Your instructions — Keep the pictures out while you transcribe the listing below exactly.

Material for this task —
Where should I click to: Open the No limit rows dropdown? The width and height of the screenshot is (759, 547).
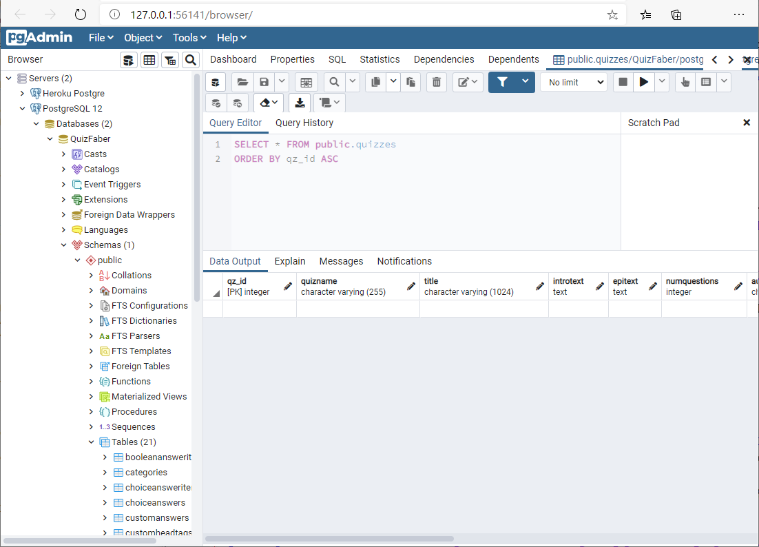573,82
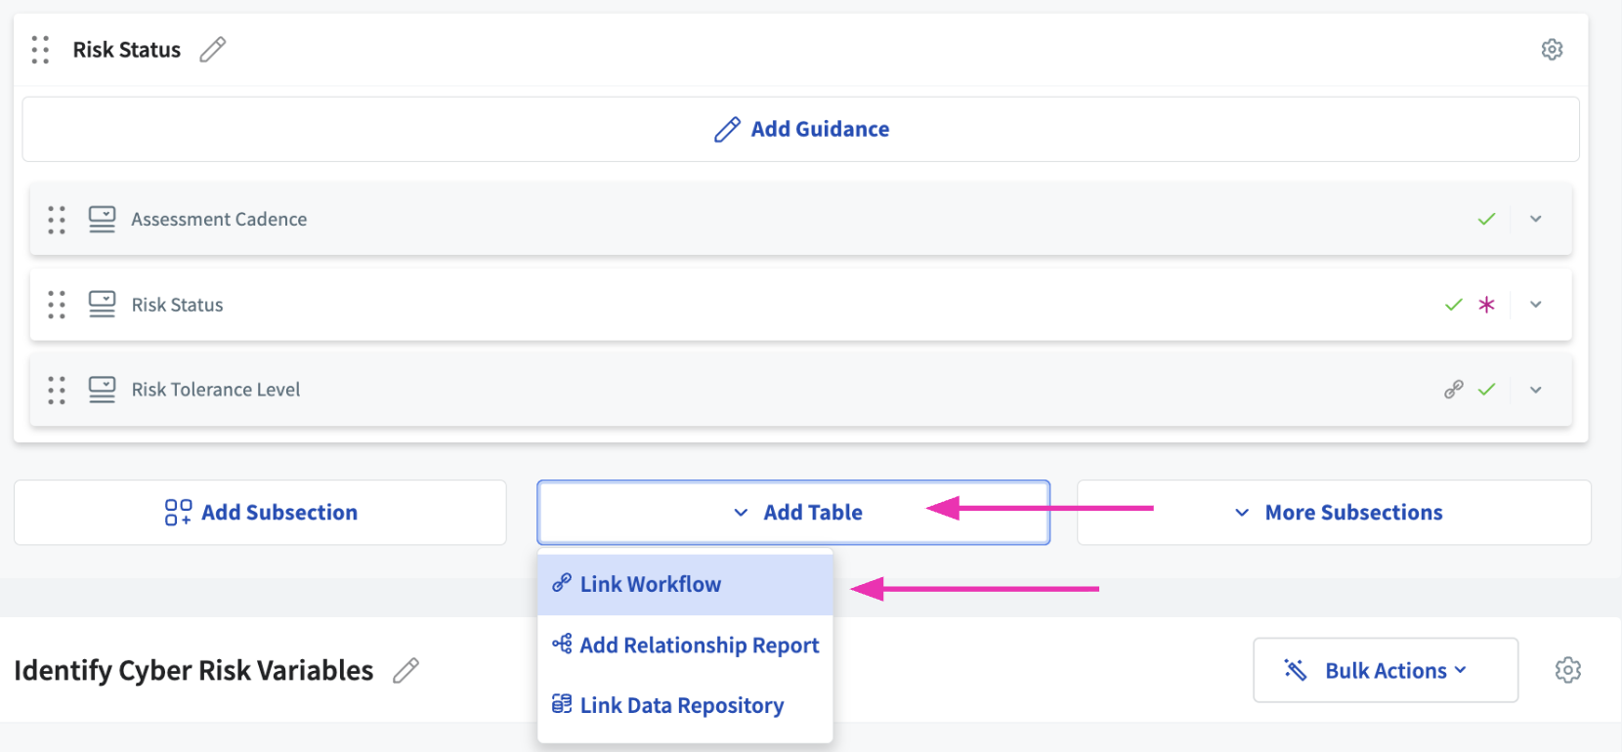Open the Risk Status section settings gear
1622x752 pixels.
point(1552,49)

Completed task —
Where should I click to: Open the No limit rows dropdown? The width and height of the screenshot is (759, 547).
573,82
Open the Risk Status section settings gear
1622x752 pixels.
point(1552,49)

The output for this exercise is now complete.